Franz était atterré. Ainsi
qu’il avait pu le craindre, la faculté de réfléchir, la compréhension des
choses, l’intelligence nécessaire pour en déduire les conséquences, lui
échappaient peu à peu. Le seul sentiment qui persistait en lui, c’était
le souvenir de la Stilla, c’était l’impression de ce chant que les échos
de cette sombre crypte ne lui renvoyaient plus.

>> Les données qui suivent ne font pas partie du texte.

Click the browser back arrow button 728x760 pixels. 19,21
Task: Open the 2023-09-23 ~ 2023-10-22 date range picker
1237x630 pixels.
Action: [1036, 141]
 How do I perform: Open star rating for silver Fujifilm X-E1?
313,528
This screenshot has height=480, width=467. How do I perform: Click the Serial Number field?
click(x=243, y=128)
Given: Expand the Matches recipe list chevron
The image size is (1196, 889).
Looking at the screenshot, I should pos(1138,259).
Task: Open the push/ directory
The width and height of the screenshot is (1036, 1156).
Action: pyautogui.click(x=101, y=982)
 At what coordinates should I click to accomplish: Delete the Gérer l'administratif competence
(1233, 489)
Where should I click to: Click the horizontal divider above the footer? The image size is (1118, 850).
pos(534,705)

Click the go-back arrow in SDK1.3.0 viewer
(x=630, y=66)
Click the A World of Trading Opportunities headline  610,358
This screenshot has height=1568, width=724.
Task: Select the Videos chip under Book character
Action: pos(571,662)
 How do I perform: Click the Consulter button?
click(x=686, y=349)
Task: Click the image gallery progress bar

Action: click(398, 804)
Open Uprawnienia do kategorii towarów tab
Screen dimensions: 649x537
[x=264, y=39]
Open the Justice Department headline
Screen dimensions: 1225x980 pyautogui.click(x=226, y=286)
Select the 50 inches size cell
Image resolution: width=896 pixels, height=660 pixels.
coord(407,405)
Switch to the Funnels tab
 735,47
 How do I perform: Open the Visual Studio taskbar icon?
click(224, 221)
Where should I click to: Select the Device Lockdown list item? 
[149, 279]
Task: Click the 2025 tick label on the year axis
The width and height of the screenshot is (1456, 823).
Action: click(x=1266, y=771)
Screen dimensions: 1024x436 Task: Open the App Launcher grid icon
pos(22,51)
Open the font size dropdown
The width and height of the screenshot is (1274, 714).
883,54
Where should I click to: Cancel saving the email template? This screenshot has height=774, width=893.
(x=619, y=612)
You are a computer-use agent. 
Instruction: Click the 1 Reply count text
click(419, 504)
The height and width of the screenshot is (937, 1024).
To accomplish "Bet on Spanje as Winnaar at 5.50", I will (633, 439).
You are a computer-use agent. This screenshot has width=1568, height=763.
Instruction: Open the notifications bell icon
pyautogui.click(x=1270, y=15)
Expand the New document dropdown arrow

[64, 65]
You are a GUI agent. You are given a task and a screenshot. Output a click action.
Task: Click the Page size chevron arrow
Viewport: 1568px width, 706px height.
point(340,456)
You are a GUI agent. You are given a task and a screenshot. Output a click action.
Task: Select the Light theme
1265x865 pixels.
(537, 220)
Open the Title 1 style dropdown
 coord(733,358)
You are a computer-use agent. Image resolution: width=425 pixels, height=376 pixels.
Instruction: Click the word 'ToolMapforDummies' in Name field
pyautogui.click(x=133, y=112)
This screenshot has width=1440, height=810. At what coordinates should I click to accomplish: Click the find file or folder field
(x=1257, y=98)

Avait-il donc été le jouet
d’une illusion ? Non, mille fois non ! C’était bien la Stilla
qu’il avait entendue tout à l’heure, et c’était bien elle
qu’il avait vue sur le bastion du château.
Alors cette pensée le reprit,
cette pensée qu’elle était privée de raison, et ce coup horrible le
frappa comme s’il venait de la perdre une seconde fois.
« Folle ! se répéta-t-il. Oui
!... folle... puisqu’elle n’a pas reconnu ma voix...
puisqu’elle n’a pas pu répondre... folle... folle ! »
Et cela n’était que trop
vraisemblable !
Ah ! s’il pouvait
l’arracher de ce burg, l’entraîner au château de Krajowa, se
consacrer tout entier à elle, ses soins, son amour sauraient bien lui rendre la
raison !
Voilà ce que disait Franz, en
proie à un effrayant délire, et plusieurs heures s’écoulèrent avant
qu’il eût repris possession de lui-même.
Il essaya alors de raisonner
froidement, de se reconnaître dans le chaos de ses pensées.
« Il faut m’enfuir
d’ici... se dit-il. Comment ?... Dès qu’on rouvrira cette porte
!... Oui !... C’est pendant mon sommeil que l’on vient renouveler
ces provisions... J’attendrai... je feindrai de dormir... »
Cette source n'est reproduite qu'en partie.